Saved entries:
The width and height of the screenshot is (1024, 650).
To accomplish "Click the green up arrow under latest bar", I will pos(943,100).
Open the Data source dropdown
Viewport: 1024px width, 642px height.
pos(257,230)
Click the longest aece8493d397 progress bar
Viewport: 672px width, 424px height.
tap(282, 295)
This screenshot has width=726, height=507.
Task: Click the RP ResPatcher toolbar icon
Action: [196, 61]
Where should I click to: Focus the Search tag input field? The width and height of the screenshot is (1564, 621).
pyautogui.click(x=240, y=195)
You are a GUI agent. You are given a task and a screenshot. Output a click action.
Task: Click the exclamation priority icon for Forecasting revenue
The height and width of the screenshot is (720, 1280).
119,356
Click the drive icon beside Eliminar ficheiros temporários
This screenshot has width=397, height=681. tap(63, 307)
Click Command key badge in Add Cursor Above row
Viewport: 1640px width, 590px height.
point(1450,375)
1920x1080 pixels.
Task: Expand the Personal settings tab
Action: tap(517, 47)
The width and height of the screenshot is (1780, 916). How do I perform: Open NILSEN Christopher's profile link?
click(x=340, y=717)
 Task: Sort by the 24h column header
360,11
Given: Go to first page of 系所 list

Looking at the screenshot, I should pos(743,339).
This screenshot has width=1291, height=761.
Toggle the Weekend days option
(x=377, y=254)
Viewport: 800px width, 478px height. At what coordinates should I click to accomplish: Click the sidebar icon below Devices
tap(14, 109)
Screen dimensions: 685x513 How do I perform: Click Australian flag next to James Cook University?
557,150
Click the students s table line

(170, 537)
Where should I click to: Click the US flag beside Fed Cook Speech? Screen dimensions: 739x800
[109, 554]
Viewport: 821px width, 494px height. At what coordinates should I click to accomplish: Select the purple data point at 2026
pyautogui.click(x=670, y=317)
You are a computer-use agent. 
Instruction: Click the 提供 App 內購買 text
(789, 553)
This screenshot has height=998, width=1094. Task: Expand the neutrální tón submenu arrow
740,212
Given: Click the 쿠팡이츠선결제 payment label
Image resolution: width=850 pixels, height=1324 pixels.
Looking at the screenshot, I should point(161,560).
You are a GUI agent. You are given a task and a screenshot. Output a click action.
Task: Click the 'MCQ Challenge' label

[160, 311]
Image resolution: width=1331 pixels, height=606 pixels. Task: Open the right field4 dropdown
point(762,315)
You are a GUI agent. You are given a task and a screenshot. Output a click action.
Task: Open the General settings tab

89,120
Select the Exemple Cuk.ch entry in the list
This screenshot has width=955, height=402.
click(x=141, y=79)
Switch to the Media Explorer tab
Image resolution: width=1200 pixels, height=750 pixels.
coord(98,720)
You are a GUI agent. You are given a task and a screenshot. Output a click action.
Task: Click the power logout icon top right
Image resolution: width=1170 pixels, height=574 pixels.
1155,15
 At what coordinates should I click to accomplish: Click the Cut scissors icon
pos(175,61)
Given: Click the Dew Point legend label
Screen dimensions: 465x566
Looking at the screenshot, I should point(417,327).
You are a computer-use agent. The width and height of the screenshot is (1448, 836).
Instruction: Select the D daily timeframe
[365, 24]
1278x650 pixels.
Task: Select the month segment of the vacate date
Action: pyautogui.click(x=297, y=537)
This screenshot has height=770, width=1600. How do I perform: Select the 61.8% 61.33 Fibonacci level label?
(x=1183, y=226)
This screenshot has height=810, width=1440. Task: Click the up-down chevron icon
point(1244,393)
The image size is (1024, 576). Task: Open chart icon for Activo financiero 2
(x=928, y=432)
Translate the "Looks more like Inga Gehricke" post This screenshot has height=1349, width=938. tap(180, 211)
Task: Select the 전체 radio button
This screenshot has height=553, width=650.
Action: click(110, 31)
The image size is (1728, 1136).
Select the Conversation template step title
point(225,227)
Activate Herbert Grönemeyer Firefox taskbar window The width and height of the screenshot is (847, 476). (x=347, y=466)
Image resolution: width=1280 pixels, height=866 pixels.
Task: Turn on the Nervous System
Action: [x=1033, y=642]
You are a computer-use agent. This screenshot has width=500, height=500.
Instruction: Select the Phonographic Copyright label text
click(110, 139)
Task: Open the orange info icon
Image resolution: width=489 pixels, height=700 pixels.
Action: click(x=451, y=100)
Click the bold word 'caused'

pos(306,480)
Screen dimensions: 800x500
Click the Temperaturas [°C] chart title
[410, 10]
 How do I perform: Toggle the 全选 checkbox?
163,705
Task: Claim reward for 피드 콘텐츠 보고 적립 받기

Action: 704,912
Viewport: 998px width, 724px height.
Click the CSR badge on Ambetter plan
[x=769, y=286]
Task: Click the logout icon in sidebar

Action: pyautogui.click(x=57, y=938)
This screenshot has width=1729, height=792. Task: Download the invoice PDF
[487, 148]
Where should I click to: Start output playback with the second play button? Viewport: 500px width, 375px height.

Action item: Every record needs to be reproduced exactly, with none skipped.

Task response:
The width and height of the screenshot is (1024, 650).
To accomplish "Click the green up arrow under latest bar", I will pos(943,100).
Open the Data source dropdown
Viewport: 1024px width, 642px height.
pos(257,230)
Click the longest aece8493d397 progress bar
Viewport: 672px width, 424px height.
tap(282, 295)
This screenshot has width=726, height=507.
Task: Click the RP ResPatcher toolbar icon
Action: [196, 61]
Where should I click to: Focus the Search tag input field? The width and height of the screenshot is (1564, 621).
pyautogui.click(x=240, y=195)
You are a GUI agent. You are given a task and a screenshot. Output a click action.
Task: Click the exclamation priority icon for Forecasting revenue
The height and width of the screenshot is (720, 1280).
119,356
Click the drive icon beside Eliminar ficheiros temporários
This screenshot has width=397, height=681. tap(63, 307)
Click Command key badge in Add Cursor Above row
Viewport: 1640px width, 590px height.
point(1450,375)
1920x1080 pixels.
Task: Expand the Personal settings tab
Action: tap(517, 47)
The width and height of the screenshot is (1780, 916). How do I perform: Open NILSEN Christopher's profile link?
click(x=340, y=717)
 Task: Sort by the 24h column header
360,11
Given: Go to first page of 系所 list

Looking at the screenshot, I should pos(743,339).
This screenshot has width=1291, height=761.
Toggle the Weekend days option
(x=377, y=254)
Viewport: 800px width, 478px height. At what coordinates should I click to accomplish: Click the sidebar icon below Devices
tap(14, 109)
Screen dimensions: 685x513 How do I perform: Click Australian flag next to James Cook University?
557,150
Click the students s table line

(170, 537)
Where should I click to: Click the US flag beside Fed Cook Speech? Screen dimensions: 739x800
[109, 554]
Viewport: 821px width, 494px height. At what coordinates should I click to accomplish: Select the purple data point at 2026
pyautogui.click(x=670, y=317)
You are a computer-use agent. 
Instruction: Click the 提供 App 內購買 text
(789, 553)
This screenshot has height=998, width=1094. Task: Expand the neutrální tón submenu arrow
740,212
Given: Click the 쿠팡이츠선결제 payment label
Image resolution: width=850 pixels, height=1324 pixels.
Looking at the screenshot, I should point(161,560).
You are a GUI agent. You are given a task and a screenshot. Output a click action.
Task: Click the 'MCQ Challenge' label

[160, 311]
Image resolution: width=1331 pixels, height=606 pixels. Task: Open the right field4 dropdown
point(762,315)
You are a GUI agent. You are given a task and a screenshot. Output a click action.
Task: Open the General settings tab

89,120
Select the Exemple Cuk.ch entry in the list
This screenshot has width=955, height=402.
click(x=141, y=79)
Switch to the Media Explorer tab
Image resolution: width=1200 pixels, height=750 pixels.
coord(98,720)
You are a GUI agent. You are given a task and a screenshot. Output a click action.
Task: Click the power logout icon top right
Image resolution: width=1170 pixels, height=574 pixels.
1155,15
 At what coordinates should I click to accomplish: Click the Cut scissors icon
pos(175,61)
Given: Click the Dew Point legend label
Screen dimensions: 465x566
Looking at the screenshot, I should point(417,327).
You are a computer-use agent. The width and height of the screenshot is (1448, 836).
Instruction: Select the D daily timeframe
[365, 24]
1278x650 pixels.
Task: Select the month segment of the vacate date
Action: pyautogui.click(x=297, y=537)
This screenshot has height=770, width=1600. How do I perform: Select the 61.8% 61.33 Fibonacci level label?
(x=1183, y=226)
This screenshot has height=810, width=1440. Task: Click the up-down chevron icon
point(1244,393)
The image size is (1024, 576). Task: Open chart icon for Activo financiero 2
(x=928, y=432)
Translate the "Looks more like Inga Gehricke" post This screenshot has height=1349, width=938. tap(180, 211)
Task: Select the 전체 radio button
This screenshot has height=553, width=650.
Action: click(110, 31)
The image size is (1728, 1136).
Select the Conversation template step title
point(225,227)
Activate Herbert Grönemeyer Firefox taskbar window The width and height of the screenshot is (847, 476). (x=347, y=466)
Image resolution: width=1280 pixels, height=866 pixels.
Task: Turn on the Nervous System
Action: [x=1033, y=642]
You are a computer-use agent. This screenshot has width=500, height=500.
Instruction: Select the Phonographic Copyright label text
click(110, 139)
Task: Open the orange info icon
Image resolution: width=489 pixels, height=700 pixels.
Action: click(x=451, y=100)
Click the bold word 'caused'

pos(306,480)
Screen dimensions: 800x500
Click the Temperaturas [°C] chart title
[410, 10]
 How do I perform: Toggle the 全选 checkbox?
163,705
Task: Claim reward for 피드 콘텐츠 보고 적립 받기

Action: 704,912
Viewport: 998px width, 724px height.
Click the CSR badge on Ambetter plan
[x=769, y=286]
Task: Click the logout icon in sidebar

Action: pyautogui.click(x=57, y=938)
This screenshot has width=1729, height=792. Task: Download the invoice PDF
[487, 148]
Where should I click to: Start output playback with the second play button? Viewport: 500px width, 375px height.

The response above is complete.